For practitioners, the key takeaway is that AI Act compliance is the floor, not the ceiling. To deploy AI systems successfully in Europe, one must:
- Identify the specific national laws in the target Member States regarding labour, data protection, and public safety.
- Understand that the AI Act harmonizes the market access requirements, but not necessarily the usage requirements.
- Prepare for divergent liability regimes and procedural standards in national courts.
The interplay between EU and national law is dynamic. As Member States transpose the AI Act (which requires national legislation for certain provisions, such as the designation of market surveillance authorities and penalties), we will see the emergence of “Gold Plating”—where Member States add requirements that go beyond the EU text. Monitoring these national implementation measures is as critical as understanding the Act itself.
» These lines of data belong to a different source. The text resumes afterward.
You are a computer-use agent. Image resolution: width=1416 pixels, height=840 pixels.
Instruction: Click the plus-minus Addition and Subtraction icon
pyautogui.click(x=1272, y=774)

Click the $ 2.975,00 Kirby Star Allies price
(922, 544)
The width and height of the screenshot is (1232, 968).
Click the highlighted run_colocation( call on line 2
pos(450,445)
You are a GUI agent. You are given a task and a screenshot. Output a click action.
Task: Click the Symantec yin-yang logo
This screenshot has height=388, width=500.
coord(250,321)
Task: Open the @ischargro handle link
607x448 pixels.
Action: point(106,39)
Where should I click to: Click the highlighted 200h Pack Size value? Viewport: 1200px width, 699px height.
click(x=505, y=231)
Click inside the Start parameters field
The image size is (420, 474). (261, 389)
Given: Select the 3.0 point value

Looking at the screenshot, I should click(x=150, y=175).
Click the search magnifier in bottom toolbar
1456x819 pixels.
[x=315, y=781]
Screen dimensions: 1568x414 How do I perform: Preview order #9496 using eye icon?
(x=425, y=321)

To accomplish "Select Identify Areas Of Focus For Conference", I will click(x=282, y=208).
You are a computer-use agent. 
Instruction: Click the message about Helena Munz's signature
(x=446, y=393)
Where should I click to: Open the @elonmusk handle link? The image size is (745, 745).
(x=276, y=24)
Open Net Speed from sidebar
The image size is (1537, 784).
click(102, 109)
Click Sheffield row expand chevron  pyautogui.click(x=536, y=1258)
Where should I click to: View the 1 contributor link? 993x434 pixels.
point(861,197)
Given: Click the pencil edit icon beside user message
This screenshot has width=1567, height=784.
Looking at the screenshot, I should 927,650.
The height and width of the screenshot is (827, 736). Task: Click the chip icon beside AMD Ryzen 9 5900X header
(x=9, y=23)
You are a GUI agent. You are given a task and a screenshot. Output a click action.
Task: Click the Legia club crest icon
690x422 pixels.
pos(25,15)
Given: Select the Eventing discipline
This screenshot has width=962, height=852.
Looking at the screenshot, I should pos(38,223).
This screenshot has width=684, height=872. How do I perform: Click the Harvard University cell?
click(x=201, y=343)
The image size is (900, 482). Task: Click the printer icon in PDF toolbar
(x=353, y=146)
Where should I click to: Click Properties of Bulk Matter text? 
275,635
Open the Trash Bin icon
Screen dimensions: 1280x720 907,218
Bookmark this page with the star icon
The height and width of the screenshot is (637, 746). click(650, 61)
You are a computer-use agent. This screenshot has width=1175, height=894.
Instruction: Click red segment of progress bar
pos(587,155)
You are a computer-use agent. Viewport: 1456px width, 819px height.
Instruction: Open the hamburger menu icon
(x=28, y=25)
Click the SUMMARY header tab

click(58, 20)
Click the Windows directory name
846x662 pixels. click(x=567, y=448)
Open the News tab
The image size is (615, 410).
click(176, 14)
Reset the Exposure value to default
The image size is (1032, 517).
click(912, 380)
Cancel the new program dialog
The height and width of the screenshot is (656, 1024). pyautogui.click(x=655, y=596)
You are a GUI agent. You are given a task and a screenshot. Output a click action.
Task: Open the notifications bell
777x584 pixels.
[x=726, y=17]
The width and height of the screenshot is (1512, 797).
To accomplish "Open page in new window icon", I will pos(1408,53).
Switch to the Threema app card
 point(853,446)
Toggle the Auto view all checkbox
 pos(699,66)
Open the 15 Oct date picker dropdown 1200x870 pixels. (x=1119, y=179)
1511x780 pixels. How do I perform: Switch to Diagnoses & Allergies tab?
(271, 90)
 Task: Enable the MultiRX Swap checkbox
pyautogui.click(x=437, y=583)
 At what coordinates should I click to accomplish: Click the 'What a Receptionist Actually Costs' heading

Strategic Implications for AI Governance
Organizations must adopt a “compliance-by-design” approach that is modular enough to accommodate national variations. For example, an AI system for recruitment should be built with a “German module” that enforces AGG compliance and a “French module” that enforces CNIL guidelines, all sitting on top of the core AI Act compliance framework.
Furthermore, the role of the AI Office and the AI Board will be crucial in attempting to harmonize the application of the Act. However, these bodies cannot override national security or fundamental constitutional rights. The tension between the drive for a single digital market and the preservation of national sovereignty will define the next decade of AI regulation in Europe. Professionals must remain vigilant, treating the AI Act not as a static rulebook, but as a living framework that interacts dynamically with the diverse legal traditions of the 27 Member States.